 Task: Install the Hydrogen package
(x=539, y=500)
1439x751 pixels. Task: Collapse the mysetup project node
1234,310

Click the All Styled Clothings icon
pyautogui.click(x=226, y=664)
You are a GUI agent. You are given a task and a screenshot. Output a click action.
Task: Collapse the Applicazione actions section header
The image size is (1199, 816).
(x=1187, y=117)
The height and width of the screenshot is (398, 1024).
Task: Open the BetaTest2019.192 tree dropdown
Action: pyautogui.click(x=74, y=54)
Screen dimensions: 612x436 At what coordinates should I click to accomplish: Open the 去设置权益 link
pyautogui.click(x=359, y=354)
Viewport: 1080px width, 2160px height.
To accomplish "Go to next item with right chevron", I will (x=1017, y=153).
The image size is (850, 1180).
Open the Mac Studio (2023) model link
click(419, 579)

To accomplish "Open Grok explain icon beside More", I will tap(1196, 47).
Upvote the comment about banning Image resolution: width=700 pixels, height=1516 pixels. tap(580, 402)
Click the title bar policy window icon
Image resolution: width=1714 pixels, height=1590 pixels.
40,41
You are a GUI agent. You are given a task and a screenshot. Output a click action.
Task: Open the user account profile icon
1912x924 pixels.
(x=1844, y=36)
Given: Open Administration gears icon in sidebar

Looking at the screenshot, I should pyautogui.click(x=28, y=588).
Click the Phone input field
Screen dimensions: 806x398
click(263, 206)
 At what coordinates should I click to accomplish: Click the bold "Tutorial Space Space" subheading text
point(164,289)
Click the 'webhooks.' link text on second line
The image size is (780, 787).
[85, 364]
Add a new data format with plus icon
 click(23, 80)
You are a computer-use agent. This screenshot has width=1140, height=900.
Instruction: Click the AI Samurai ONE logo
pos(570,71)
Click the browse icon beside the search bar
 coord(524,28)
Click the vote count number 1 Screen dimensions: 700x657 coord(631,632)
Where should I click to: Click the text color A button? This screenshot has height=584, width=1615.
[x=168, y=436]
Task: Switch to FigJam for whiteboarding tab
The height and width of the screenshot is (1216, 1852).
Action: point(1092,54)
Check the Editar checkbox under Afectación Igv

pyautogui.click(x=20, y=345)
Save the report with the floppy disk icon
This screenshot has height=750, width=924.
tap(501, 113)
##############################
■ Task directions
Could you print exactly the lines from the one containing "Upvote the comment" through the last line of the records above?

■ Your response
Upvote the comment about banning Image resolution: width=700 pixels, height=1516 pixels. tap(580, 402)
Click the title bar policy window icon
Image resolution: width=1714 pixels, height=1590 pixels.
40,41
You are a GUI agent. You are given a task and a screenshot. Output a click action.
Task: Open the user account profile icon
1912x924 pixels.
(x=1844, y=36)
Given: Open Administration gears icon in sidebar

Looking at the screenshot, I should pyautogui.click(x=28, y=588).
Click the Phone input field
Screen dimensions: 806x398
click(263, 206)
 At what coordinates should I click to accomplish: Click the bold "Tutorial Space Space" subheading text
point(164,289)
Click the 'webhooks.' link text on second line
The image size is (780, 787).
[85, 364]
Add a new data format with plus icon
 click(23, 80)
You are a computer-use agent. This screenshot has width=1140, height=900.
Instruction: Click the AI Samurai ONE logo
pos(570,71)
Click the browse icon beside the search bar
 coord(524,28)
Click the vote count number 1 Screen dimensions: 700x657 coord(631,632)
Where should I click to: Click the text color A button? This screenshot has height=584, width=1615.
[x=168, y=436]
Task: Switch to FigJam for whiteboarding tab
The height and width of the screenshot is (1216, 1852).
Action: point(1092,54)
Check the Editar checkbox under Afectación Igv

pyautogui.click(x=20, y=345)
Save the report with the floppy disk icon
This screenshot has height=750, width=924.
tap(501, 113)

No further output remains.